Error Analysis

Question

Error Analysis

Closed this issue 6 years ago · 2 comments

how often did DR return the right page?
how often did SR return the right page?
how often did SR return the original evidence?
for the times where SR returned different evidence. What are the differences between BLEU/ROUGE similarities between the claim and returned evidence vs claim and gold evidence?
Error coding scheme

Answer 1 · 2018-02-10T14:50:52.000Z

Metric	NLTK	DRQA Sents Precomputed IDF	DRQA Sents New IDF
Runtime	2 hours	10 hours	12 hours
Strict Accuracy (strict) requirement for correct evidence	0.2476	0.1827	0.2698
Classification Accuracy Without Need For Evidence	0.4885	0.4588	0.4922
Correct Document Return Rate (dmatch)	0.5793	0.5893	0.5893
Correct Document Return Rate after sentence selection (smatch)	0.4773	0.2690	0.5596
Correct Text Return Rate (for Refutes/Supports)	0.3647	0.1083	0.4680

Answer 2 · 2018-02-10T14:53:58.000Z

@andreasvlachos using DrQA instead of NLTK for sentence selection gives us a 2% boost - at the cost of an extra 10 hours. dmatch and smatch figures give us upper bounds for strict accuracy (considering the supported/refuted class). In the case of DrQA - the number of times the correct document is in the evidence after sentence selection is 55% of the time whereas using NLTK, this is only 47%.

Work instruction —
Decide whether each of the following statements agrees with the error analysis thread above, answering yes or no and quoting the words from the thread that settle it.
1. Using DrQA for sentence selection costs an extra 10 hours.
2. The dmatch and smatch figures give lower bounds for strict accuracy.
3. With NLTK, the correct document is in the evidence after sentence selection 55% of the time.

Stored data —

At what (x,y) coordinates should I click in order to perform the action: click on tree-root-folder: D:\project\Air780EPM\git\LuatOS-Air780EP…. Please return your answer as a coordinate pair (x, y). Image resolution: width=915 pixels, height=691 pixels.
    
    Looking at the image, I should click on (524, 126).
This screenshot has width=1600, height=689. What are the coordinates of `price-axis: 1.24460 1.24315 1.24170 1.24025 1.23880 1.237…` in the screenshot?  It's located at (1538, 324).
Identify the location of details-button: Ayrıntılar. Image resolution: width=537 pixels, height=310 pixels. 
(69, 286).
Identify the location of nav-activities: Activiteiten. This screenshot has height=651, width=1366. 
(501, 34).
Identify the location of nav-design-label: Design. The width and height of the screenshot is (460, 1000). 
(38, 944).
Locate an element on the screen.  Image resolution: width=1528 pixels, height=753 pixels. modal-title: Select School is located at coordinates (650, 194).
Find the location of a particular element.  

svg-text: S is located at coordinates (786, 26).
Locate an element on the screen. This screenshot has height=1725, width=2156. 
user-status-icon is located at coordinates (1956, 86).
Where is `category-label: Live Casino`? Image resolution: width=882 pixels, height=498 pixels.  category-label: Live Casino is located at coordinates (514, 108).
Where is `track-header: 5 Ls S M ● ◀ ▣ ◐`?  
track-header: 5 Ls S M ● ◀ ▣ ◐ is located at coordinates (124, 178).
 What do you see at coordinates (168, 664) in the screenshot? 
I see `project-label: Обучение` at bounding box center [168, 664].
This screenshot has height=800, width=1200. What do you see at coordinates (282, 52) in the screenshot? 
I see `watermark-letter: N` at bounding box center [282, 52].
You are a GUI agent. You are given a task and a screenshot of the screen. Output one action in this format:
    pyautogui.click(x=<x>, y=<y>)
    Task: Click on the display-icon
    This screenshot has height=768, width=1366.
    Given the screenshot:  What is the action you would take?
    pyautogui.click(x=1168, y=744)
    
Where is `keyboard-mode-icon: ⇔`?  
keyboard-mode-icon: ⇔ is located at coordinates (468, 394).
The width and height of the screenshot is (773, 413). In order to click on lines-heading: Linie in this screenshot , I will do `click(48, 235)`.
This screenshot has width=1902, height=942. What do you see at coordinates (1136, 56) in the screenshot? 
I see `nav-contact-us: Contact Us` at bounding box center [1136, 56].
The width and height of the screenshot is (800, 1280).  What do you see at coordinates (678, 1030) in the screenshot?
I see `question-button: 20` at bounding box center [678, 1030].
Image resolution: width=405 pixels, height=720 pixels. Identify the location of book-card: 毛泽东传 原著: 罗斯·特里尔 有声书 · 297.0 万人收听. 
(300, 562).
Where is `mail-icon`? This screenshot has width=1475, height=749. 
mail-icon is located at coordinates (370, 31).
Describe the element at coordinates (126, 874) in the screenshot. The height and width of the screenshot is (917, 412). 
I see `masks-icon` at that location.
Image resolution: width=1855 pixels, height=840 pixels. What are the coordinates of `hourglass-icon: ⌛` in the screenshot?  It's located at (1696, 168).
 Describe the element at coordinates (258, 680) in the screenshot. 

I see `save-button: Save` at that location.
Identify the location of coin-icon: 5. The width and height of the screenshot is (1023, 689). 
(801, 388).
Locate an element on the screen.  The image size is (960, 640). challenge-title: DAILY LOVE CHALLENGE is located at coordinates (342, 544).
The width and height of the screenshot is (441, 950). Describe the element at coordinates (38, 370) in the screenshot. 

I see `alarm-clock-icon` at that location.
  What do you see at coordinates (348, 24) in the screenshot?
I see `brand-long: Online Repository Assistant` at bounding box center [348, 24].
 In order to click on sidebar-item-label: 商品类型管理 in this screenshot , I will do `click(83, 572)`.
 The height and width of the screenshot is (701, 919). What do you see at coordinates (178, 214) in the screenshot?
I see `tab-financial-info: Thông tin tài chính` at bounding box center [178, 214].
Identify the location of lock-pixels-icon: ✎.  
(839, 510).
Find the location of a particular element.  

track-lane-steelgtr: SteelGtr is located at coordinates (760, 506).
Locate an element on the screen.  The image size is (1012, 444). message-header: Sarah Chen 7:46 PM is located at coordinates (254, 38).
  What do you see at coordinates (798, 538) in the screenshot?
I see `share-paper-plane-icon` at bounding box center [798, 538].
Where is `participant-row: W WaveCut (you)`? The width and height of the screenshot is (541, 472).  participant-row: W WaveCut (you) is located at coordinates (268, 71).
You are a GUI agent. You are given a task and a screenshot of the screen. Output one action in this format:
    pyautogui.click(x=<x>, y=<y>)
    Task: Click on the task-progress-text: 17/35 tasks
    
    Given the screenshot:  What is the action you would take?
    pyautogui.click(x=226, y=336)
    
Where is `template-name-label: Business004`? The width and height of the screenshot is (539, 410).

Your solution —
1. Yes: "at the cost of an extra 10 hours"
2. No: "dmatch and smatch figures give us upper bounds for strict accuracy"
3. No: "using NLTK, this is only 47%"